● **抜粋文**:

---

しかし、そこに一大転機が訪れる。山中校長が言う。

「地元高森町の草村大成(くさむら・だいせい)町長から『南阿蘇にある唯一の県立高校がなくなったら絶対に困る。町が精いっぱいバックアップするから』と言われました。数年前から支援金として入学金や教科書代を負担してくれていたのですが、さらに町が応援体制を敷いてくれ、生徒数の確保に向けて新たに動き出すことになったのです」

シリコンバレーのような、漫画家が集う町に

高森町は熊本県の最東端部に位置し、人口は約6000人。南阿蘇の豊かな山野に囲まれ、農業と観光が盛んで、ペンションやキャンプ場が点在する。いくつかの工場もあるが、近年はほかの地域と同様、人口減少に直面していた。

そこで町長は、選挙マニフェストにマンガを基軸にした町の活性化を掲げ、熊本県出身で幼少期を高森町で過ごしたことのある元『週刊少年ジャンプ』編集長の堀江信彦氏が率いる出版社コアミックスに協力を打診。町有の遊休施設をコアミックスが購入し、第二本社を20年に設立、アーティスト育成施設「アーティストビレッジ阿蘇096区」を開設した。

(右上)コアミックス代表取締役社長・堀江信彦氏(右下)(左)コアミックスの第二本社「アーティストビレッジ阿蘇096区」

それに伴い、コアミックスと高森町が協力して、国際的な漫画キャンプを開催し、海外から漫画の愛好家たちを集め、日本の漫画文化を伝えると同時に、本格的な漫画家志望者にはコアミックス第二本社で編集者が指導するという取り組みも行われた。高森町とコアミックスが共同で、高森町を米シリコンバレーを手本とした、漫画を中心としたエンターテインメントの一大産業地域、「マンガシリコンバレー」にしたいという構想を推し進めていたのだ。

2018年より、日本国外での漫画の発展を目的に行われている「くまもと国際マンガCAMP」

そうした中、プロの漫画家や編集者らが高森町に来て、海外の人たちに漫画を教えているのだから、高森高校でも漫画家志望の生徒に何か教えられるのではないか、そんな意見が出てきた。ならば、いっそ町と高校が一体となり、「マンガ学科」をつくってみてはどうだろうーー。それが、町長から高森高校へのオファーにつながったのだ。

---

● **問題**: 上の抜粋文のうち、「そこで町長は、選挙マニフェス」を含む語句から始めて「のオファーにつながったのだ。」の語句で終わる部分を、一字も変えずに返してください。

● **データ抜粋**:

---

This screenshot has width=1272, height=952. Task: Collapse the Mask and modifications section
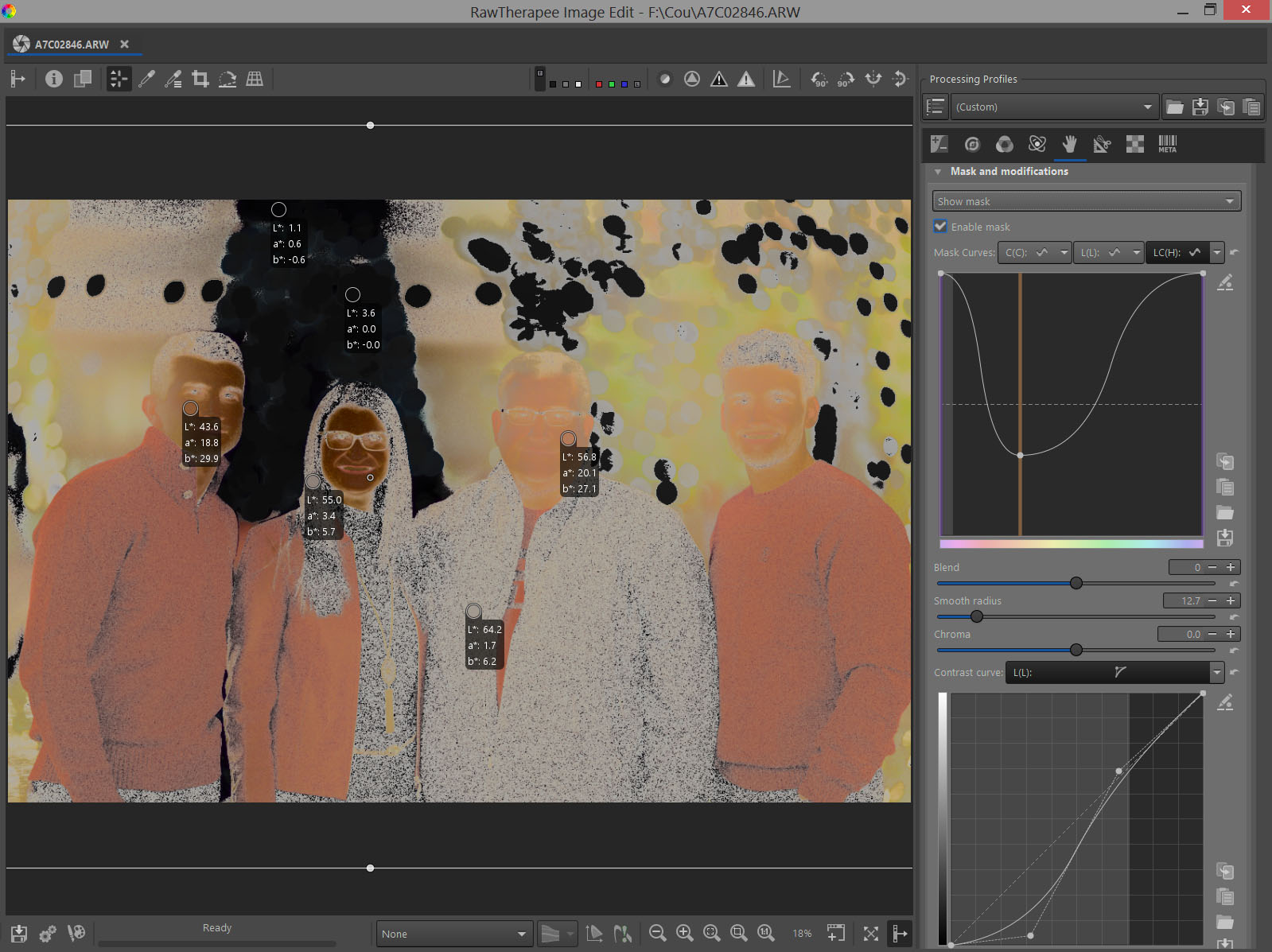coord(939,172)
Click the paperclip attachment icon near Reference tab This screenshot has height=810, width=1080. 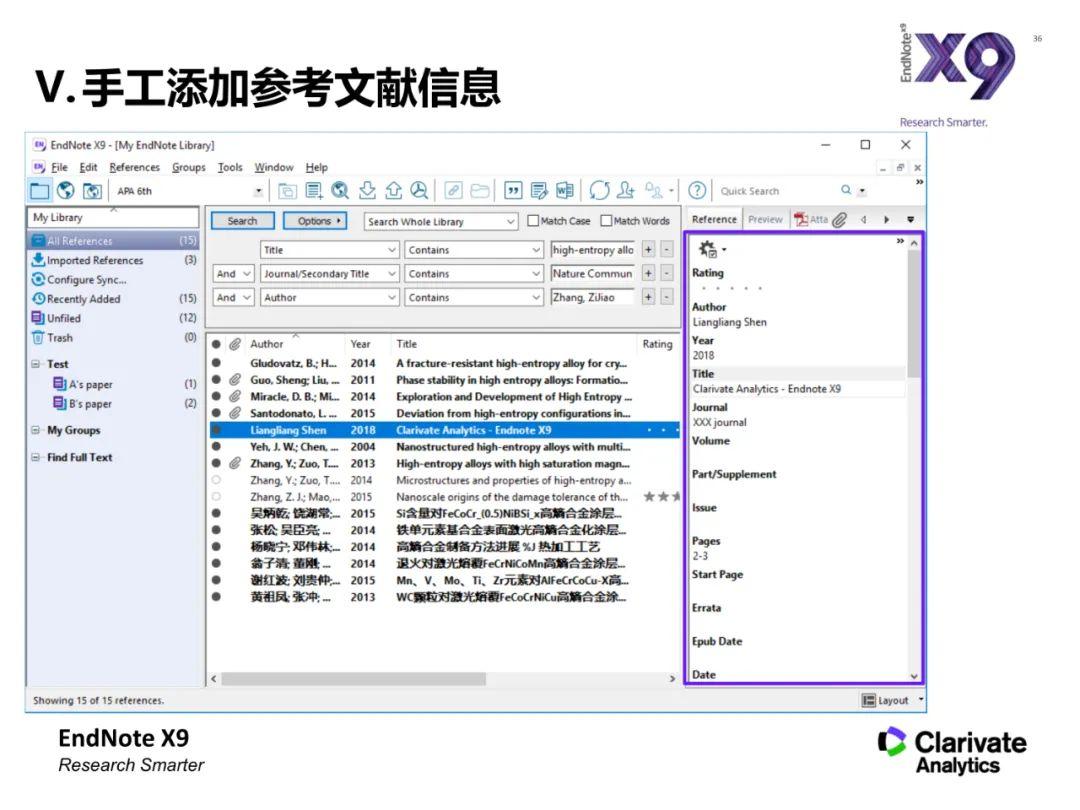[x=840, y=219]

---

● **解答例**:
そこで町長は、選挙マニフェストにマンガを基軸にした町の活性化を掲げ、熊本県出身で幼少期を高森町で過ごしたことのある元『週刊少年ジャンプ』編集長の堀江信彦氏が率いる出版社コアミックスに協力を打診。町有の遊休施設をコアミックスが購入し、第二本社を20年に設立、アーティスト育成施設「アーティストビレッジ阿蘇096区」を開設した。

(右上)コアミックス代表取締役社長・堀江信彦氏(右下)(左)コアミックスの第二本社「アーティストビレッジ阿蘇096区」

それに伴い、コアミックスと高森町が協力して、国際的な漫画キャンプを開催し、海外から漫画の愛好家たちを集め、日本の漫画文化を伝えると同時に、本格的な漫画家志望者にはコアミックス第二本社で編集者が指導するという取り組みも行われた。高森町とコアミックスが共同で、高森町を米シリコンバレーを手本とした、漫画を中心としたエンターテインメントの一大産業地域、「マンガシリコンバレー」にしたいという構想を推し進めていたのだ。

2018年より、日本国外での漫画の発展を目的に行われている「くまもと国際マンガCAMP」

そうした中、プロの漫画家や編集者らが高森町に来て、海外の人たちに漫画を教えているのだから、高森高校でも漫画家志望の生徒に何か教えられるのではないか、そんな意見が出てきた。ならば、いっそ町と高校が一体となり、「マンガ学科」をつくってみてはどうだろうーー。それが、町長から高森高校へのオファーにつながったのだ。